It’s a little strange to start discovering who you are, and what you want to be when you grow up, at the tender age of 45.
Writing is something I’ve always done, not out of a want but a need. I just never thought I was good enough or interesting enough to be read ( I still struggle with this).
I find it difficult to hold someones attention during a conversation, so why on earth would anyone want to read what I have to say.
So, for the majority of my life, I’ve treated writing like a guilty pleasure, a private habit…
I scribbled my thoughts and feelings into marble composition notebooks.

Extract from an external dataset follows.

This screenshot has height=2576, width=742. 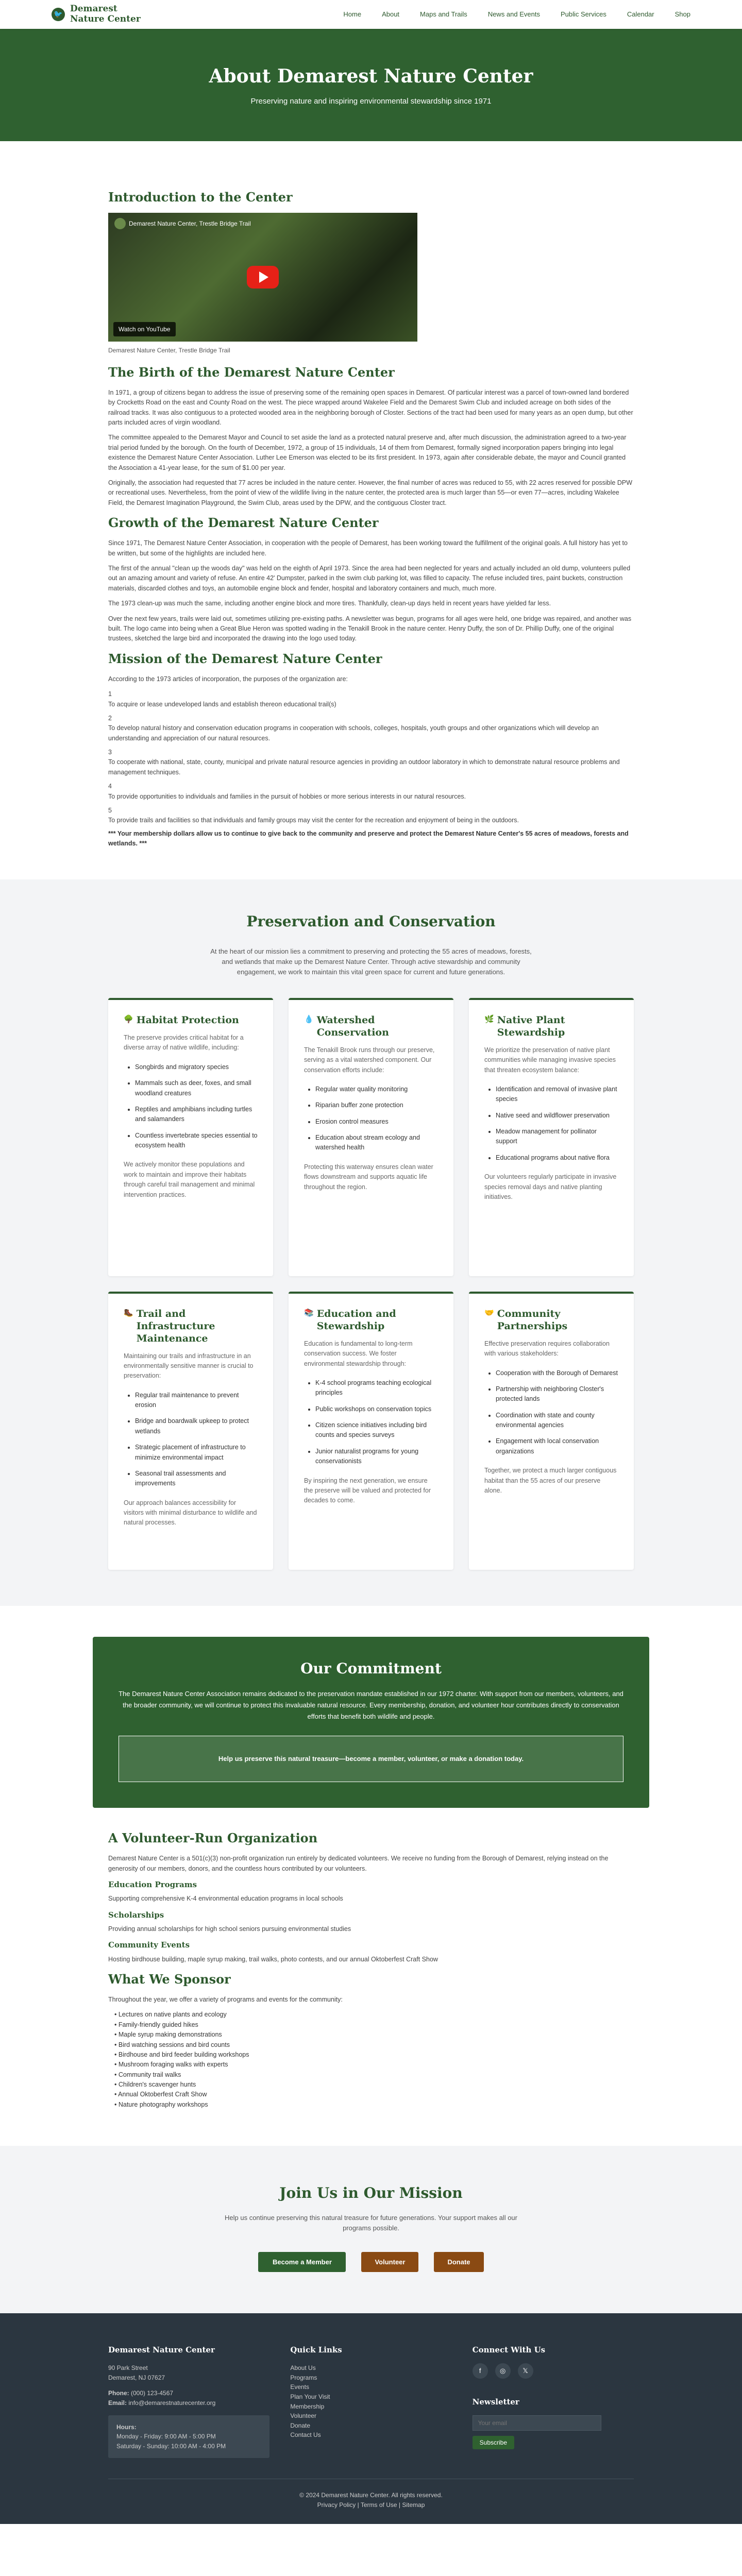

It wasn’t so much about keeping a journal, it was more a random collection of poetry, song lyrics, short stories and brilliant snippets of genius 🙂
Sometimes I’d leave a notebook lying around by accident, it would be read and I would be asked,
Where do you come up with this stuff?
I never knew whether it was good or bad stuff, just stuff…weird stuff, embarrassing stuff.
Stuff that I should just keep on keeping to myself.
And so I did.
Until I just couldn’t anymore…
It took the death of my father to give birth to my writing in a public forum.
I couldn’t hide behind marble notebooks anymore, I wanted to be seen. I wanted to know if my stuff was worthy of being read and, if not, what could I do to make it better, stronger?
I needed feedback.
Does this blog make me look fat… 🙂
Don’t answer that…
I thank you all for the care you have given me, the light you have provided, and the encouragement you’ve showered me with that has allowed me to bloom.
But…I feel safe here, the same way I felt safe hiding behind my notebooks. I now know I need get out of my cozy little comfort zone and do more with my writing, push a little harder with it… I am not sure what or even how to proceed.
Just like a new mother this has been keeping me up late at night and making me crazy! 🙂
But I love having this much passion about something…
All I know is there is more for me to do.